Jack Ma-Backed Ant Group Innovates AI Training with Chinese-Made Semiconductors
Cost-Saving Techniques for AI Model Training
Ant Group, supported by Jack Ma, has leveraged Chinese-made semiconductors to create techniques for training artificial intelligence (AI) models, with the potential to reduce costs by up to 20%, according to sources familiar with the matter. The company utilized domestic chips, including those from affiliate Alibaba and Huawei Technologies, to implement a cutting-edge machine learning approach known as Mixture of Experts (MoE).
Competing with Global Giants
While Ant still utilizes Nvidia for certain AI development projects, the company is increasingly focusing on alternatives from Advanced Micro Devices Inc. (AMD) and local manufacturers. This strategic pivot positions Ant within a competitive landscape dominated by both Chinese and US firms, particularly as advancements in AI accelerate.
The MoE Machine Learning Approach
The MoE model allows for efficient training of AI, effectively dividing tasks into smaller sets of data. This specialization enhances overall efficiency, analogous to having a team of experts each tackling distinct aspects of a project. Ant’s implementation reportedly achieved results comparable to Nvidia’s powerful H800 processor, which is currently restricted from export to China.
Performance Benchmark Claims
This month, Ant Group published a research paper claiming that its models sometimes outperformed benchmarks set by Meta Platforms Inc. Although Bloomberg News has not independently verified this assertion, if accurate, it signifies a considerable advancement in Chinese AI capabilities. These developments could drastically cut costs associated with inferencing and support for AI services.
Broader Implications for AI Development
The rising investments in AI are leading to an increasing adoption of MoE models. This trend has gained traction due to successful implementations by major players like Google and the innovative startup DeepSeek. However, training MoE models often requires high-performance chips, such as those produced by Nvidia, which can be cost-prohibitive for smaller firms.
Ant’s Cost-Reduction Strategy
In its research, Ant reported that training 1 trillion tokens using high-performance hardware costs approximately 6.35 million yuan ($880,000). By utilizing a more optimized approach with lower-specification hardware, they aim to decrease this figure to about 5.1 million yuan. Tokens represent units of information the model processes to learn and provide responses effectively.

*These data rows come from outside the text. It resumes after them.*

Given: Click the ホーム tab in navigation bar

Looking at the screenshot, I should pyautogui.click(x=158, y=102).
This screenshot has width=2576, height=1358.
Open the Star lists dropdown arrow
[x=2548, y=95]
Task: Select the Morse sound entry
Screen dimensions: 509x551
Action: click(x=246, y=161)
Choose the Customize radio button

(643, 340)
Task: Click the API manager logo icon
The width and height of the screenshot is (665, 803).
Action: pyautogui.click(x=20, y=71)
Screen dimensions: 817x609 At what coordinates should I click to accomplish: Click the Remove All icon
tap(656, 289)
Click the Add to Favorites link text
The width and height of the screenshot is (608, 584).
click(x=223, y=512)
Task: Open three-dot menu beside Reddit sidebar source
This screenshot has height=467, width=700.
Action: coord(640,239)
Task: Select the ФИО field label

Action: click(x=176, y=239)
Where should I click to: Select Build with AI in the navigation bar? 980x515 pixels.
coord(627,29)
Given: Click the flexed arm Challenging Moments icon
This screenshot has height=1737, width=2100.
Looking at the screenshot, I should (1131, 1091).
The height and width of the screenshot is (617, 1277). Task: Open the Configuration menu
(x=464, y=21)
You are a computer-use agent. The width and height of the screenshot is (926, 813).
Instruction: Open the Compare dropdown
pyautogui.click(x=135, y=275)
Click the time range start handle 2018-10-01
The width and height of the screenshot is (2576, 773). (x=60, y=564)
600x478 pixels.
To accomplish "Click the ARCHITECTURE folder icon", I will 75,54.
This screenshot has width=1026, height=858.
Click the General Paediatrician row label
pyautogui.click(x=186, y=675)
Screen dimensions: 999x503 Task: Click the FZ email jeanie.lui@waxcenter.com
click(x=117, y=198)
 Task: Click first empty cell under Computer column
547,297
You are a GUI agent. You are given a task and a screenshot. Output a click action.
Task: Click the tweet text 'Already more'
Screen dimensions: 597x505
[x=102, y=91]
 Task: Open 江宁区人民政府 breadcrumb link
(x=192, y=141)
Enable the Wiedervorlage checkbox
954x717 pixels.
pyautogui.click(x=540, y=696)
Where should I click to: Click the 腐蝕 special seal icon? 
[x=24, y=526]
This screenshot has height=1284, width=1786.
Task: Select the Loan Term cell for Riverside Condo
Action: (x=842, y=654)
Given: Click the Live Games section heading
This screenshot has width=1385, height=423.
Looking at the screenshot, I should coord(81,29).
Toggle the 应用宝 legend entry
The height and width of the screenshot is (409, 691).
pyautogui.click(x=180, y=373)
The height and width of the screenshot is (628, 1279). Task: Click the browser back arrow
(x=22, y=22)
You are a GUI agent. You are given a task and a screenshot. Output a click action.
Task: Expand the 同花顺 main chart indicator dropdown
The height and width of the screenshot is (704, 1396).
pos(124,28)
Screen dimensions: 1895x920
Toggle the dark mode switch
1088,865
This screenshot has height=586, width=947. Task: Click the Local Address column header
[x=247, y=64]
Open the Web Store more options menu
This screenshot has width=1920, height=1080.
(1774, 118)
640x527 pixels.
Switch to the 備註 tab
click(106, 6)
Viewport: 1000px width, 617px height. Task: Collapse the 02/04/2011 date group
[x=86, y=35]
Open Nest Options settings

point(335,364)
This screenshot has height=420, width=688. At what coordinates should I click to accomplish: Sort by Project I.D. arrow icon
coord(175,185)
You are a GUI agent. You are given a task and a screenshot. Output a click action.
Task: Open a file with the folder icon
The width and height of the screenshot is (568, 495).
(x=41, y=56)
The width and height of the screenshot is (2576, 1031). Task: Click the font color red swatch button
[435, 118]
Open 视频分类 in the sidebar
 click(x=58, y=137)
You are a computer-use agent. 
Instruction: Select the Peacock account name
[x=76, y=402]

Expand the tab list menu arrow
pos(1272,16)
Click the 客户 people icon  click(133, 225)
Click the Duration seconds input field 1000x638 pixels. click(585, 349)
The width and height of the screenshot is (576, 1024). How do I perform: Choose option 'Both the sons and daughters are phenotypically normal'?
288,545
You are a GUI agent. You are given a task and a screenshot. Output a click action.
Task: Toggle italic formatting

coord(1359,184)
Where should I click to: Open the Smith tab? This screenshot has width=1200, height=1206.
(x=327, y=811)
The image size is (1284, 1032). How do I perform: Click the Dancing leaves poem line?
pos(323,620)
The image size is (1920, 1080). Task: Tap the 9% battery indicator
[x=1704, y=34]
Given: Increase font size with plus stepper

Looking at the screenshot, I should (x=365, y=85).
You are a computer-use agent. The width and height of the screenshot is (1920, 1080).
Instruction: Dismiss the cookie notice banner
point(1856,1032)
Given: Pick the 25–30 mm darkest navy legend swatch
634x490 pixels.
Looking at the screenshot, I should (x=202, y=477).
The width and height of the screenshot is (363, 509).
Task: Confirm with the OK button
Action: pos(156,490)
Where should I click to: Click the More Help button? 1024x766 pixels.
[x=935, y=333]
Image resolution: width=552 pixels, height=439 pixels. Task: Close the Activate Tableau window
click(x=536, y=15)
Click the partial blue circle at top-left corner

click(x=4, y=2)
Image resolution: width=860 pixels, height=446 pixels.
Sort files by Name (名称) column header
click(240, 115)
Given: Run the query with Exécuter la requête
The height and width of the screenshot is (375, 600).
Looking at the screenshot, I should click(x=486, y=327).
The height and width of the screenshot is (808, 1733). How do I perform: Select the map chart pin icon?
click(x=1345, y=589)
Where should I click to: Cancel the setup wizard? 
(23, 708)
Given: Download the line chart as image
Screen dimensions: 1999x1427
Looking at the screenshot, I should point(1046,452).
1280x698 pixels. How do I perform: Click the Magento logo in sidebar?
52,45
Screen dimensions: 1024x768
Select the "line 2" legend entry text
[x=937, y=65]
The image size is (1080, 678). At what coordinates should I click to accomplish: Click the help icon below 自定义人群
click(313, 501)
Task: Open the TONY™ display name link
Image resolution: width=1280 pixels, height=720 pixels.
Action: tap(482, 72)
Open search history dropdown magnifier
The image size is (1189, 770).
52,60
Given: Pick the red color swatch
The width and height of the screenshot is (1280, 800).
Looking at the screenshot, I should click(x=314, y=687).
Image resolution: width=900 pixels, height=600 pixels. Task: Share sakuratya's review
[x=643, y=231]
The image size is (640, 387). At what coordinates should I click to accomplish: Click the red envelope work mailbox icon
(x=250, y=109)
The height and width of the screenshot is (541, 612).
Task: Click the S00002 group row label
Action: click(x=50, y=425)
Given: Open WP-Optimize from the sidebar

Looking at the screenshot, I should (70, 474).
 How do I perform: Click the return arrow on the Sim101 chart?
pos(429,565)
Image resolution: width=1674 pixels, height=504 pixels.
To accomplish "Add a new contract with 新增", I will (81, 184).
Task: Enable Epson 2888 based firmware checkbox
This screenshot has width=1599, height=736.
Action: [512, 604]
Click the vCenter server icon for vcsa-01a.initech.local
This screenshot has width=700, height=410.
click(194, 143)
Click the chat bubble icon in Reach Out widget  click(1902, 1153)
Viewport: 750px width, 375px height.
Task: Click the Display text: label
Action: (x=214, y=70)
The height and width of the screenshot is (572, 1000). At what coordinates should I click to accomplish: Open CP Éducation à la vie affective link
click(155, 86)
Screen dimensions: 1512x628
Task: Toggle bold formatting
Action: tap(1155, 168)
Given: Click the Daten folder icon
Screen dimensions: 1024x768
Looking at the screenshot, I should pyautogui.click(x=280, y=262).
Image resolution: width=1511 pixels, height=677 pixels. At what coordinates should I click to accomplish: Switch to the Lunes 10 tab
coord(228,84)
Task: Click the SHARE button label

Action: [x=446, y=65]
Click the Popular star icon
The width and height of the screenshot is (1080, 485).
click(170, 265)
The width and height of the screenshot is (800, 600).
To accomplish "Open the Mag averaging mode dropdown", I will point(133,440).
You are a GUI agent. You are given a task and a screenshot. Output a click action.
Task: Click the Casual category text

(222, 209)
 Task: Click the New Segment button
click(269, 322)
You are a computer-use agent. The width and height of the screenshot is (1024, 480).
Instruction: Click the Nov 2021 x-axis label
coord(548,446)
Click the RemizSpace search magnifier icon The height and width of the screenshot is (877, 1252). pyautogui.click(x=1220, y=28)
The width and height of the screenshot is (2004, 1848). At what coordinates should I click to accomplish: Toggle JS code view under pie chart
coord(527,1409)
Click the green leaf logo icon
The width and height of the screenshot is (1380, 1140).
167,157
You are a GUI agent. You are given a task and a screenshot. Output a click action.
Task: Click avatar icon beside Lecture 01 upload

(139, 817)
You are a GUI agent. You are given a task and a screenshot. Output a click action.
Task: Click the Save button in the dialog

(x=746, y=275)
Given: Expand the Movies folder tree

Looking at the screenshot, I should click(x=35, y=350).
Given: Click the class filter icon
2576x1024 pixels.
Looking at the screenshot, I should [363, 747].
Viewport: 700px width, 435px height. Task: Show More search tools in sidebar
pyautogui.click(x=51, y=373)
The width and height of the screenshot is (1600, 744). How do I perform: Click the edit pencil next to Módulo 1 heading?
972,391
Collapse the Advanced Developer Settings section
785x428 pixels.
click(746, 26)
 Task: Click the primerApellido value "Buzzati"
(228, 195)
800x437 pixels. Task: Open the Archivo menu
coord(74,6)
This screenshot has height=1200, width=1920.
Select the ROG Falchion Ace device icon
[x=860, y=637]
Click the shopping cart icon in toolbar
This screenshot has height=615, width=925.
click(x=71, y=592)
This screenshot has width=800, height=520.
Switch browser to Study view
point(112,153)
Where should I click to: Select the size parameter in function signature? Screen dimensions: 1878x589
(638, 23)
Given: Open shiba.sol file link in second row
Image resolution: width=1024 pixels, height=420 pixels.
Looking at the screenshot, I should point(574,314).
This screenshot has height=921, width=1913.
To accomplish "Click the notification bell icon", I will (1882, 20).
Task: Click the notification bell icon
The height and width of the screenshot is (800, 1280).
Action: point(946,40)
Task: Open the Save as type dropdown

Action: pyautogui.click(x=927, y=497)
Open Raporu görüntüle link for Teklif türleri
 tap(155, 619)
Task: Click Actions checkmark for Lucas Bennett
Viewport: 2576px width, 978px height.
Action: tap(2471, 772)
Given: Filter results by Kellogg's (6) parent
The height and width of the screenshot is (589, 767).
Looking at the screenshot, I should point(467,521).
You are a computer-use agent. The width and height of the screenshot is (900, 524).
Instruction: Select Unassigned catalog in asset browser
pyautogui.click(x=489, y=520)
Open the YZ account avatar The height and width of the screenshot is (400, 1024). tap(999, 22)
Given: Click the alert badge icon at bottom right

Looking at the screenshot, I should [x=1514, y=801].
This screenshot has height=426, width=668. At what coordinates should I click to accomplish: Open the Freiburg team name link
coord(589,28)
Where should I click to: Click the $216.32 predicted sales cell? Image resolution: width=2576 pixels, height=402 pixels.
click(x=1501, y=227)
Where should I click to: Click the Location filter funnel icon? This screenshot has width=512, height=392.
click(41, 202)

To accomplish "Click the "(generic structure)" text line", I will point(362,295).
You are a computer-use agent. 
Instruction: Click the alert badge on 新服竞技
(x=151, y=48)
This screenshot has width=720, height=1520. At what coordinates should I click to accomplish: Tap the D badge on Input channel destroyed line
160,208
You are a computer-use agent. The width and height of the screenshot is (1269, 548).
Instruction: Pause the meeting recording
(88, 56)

Recent Innovations in Large Language Models
Ant plans to harness breakthroughs from its large language models, Ling-Plus and Ling-Lite, for commercial applications in sectors like healthcare and finance. As part of this strategy, the company acquired the Chinese online platform Haodf.com to enhance its AI capabilities in these areas.
Performance of Ling Models Compared to Competitors
The Ling-Lite model reportedly excelled in specific benchmarks against Meta’s Llama models, while both Ling-Lite and Ling-Plus achieved superior performance compared to DeepSeek’s models on Chinese-language tasks.
The Insight from Industry Experts
Robin Yu, the chief technology officer of Shengshang Tech, emphasized the importance of practical applications, stating, “If you find one point of attack to beat the world’s best kung fu master, you can still say you beat them.” This highlights the significance of real-world effectiveness for AI models.
Open Source Approach
Ant has opted to make the Ling models open-source. The Ling-Lite model comprises 16.8 billion parameters, while Ling-Plus contains a significantly larger 290 billion parameters, making them competitive in the language model landscape. For context, ChatGPT’s GPT-4.5 is estimated to have 1.8 trillion parameters, and DeepSeek-R1 has 671 billion.
Overcoming Training Challenges
Despite the significant advancements, Ant faced challenges during the training process, particularly with stability. The company noted that minor alterations to the hardware or model structure could result in increased error rates within the models.
Conclusion
Ant Group’s innovative strides in AI training via Chinese-made semiconductors showcase the potential for major advancements in technology and efficiency. These efforts not only highlight the capabilities within China’s AI sector but also illustrate a commitment to overcoming external constraints, such as export controls on advanced chips.
Frequently Asked Questions (FAQs)
1. What is the Mixture of Experts (MoE) approach used by Ant Group?
The MoE approach involves dividing AI training tasks into smaller subsets, allowing different specialized components of the model to focus on distinct areas, thereby enhancing overall efficiency.
2. How much can Ant Group potentially reduce AI training costs?
Ant Group estimates that they can cut AI training costs by up to 20% compared to traditional methods using higher-performance chips.
3. What are the new large language models developed by Ant Group?
Ant Group has developed two large language models, Ling-Plus and Ling-Lite, aimed at improving performance in various applications, including healthcare and finance.
4. Why are Nvidia chips significant in AI training?
Nvidia chips, particularly high-performance models like the H800, are central to many AI training processes due to their processing power, but they are currently restricted from export to China.
5. What challenges did Ant Group encounter in training their models?
Ant faced stability issues during training, where small changes in hardware or model structure could lead to increased error rates in the models.